Gib den Textabschnitt über Nicholas Ray von "Humphrey Bogart zeigt" bis einschließlich "zum ‚auteur‘ mache." wieder und tausche dabei "Protagonisten" gegen "Figuren" aus.

======== Textabschnitt

Humphrey Bogart zeigt Gefühle: „In a Lonely Place“ von Nicholas Ray im Abaton
: Die inneren Dämonen

„Jean-Luc Godard wrote: ‚Nicholas Ray is Cinema‘“, lassen Gilbert Adair und Bernardo Bertulucci einen ihrer drei kinoverrückten Protagonisten in The Dreamers sagen und erinnern damit an die ungeheure Bedeutung, die Rays Filme in den 50er Jahren für späteren Nouvelle-Vague-Regisseure hatten. Diese rühmten den inspirierten Einsatz der filmischen Mittel, jene unverwechselbare ‚mise en scene‘, welche einen Regisseur erst zum ‚auteur‘ mache.

Einen „Intellektuellen, der aber alles, was nicht vom Herzen kommt, wegzulassen versteht“, sah Jacques Rivette in Ray. Und natürlich bewunderte man man ihn auch als Rebellen, der schon vom Beginn seiner Karriere in den späten 40er Jahren an keinem Konflikt mit den strikten Vorgaben der großen Hollywood-Studios aus dem Wege ging.

================
======== Verfügbare Daten

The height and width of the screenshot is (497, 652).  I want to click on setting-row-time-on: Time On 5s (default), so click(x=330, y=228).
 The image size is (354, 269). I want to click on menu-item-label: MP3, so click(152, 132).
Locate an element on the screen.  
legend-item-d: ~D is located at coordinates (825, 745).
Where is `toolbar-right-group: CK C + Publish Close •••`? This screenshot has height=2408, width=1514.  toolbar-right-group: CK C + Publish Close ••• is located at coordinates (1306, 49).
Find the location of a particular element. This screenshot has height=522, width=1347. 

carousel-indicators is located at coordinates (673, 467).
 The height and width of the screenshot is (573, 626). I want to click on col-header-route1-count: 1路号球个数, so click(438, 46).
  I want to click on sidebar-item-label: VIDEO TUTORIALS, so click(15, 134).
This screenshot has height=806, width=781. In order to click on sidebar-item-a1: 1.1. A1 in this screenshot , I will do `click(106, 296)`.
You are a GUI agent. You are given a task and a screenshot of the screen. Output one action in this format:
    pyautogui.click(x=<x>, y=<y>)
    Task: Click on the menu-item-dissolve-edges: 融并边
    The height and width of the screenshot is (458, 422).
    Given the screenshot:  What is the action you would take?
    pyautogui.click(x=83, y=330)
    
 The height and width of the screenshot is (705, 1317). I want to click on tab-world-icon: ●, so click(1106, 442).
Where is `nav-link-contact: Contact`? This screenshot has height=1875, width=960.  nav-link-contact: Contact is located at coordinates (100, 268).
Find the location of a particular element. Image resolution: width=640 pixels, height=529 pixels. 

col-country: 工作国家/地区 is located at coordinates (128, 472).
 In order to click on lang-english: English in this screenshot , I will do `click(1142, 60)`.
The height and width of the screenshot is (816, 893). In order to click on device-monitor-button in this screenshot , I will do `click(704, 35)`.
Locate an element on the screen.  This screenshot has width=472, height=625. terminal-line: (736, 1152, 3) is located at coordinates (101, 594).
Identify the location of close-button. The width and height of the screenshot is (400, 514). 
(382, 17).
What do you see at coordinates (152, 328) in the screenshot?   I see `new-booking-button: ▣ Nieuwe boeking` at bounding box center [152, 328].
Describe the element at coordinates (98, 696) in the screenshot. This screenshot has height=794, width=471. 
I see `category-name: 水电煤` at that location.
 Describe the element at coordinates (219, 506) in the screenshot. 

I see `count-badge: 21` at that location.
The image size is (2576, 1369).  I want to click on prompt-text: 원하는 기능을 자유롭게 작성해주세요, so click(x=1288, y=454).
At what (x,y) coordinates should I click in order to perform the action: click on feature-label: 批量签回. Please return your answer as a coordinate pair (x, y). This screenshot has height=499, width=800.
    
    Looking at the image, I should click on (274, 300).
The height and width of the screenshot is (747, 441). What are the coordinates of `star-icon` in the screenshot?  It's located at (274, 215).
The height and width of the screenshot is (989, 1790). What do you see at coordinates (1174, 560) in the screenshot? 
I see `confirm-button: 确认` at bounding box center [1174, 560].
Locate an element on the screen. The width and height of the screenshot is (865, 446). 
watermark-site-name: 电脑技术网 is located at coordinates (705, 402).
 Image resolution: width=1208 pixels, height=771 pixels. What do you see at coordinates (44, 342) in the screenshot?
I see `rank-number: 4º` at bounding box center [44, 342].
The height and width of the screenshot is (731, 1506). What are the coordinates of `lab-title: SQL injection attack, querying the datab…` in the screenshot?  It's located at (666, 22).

================

● **Ergebnis**
Humphrey Bogart zeigt Gefühle: „In a Lonely Place“ von Nicholas Ray im Abaton
: Die inneren Dämonen

„Jean-Luc Godard wrote: ‚Nicholas Ray is Cinema‘“, lassen Gilbert Adair und Bernardo Bertulucci einen ihrer drei kinoverrückten Figuren in The Dreamers sagen und erinnern damit an die ungeheure Bedeutung, die Rays Filme in den 50er Jahren für späteren Nouvelle-Vague-Regisseure hatten. Diese rühmten den inspirierten Einsatz der filmischen Mittel, jene unverwechselbare ‚mise en scene‘, welche einen Regisseur erst zum ‚auteur‘ mache.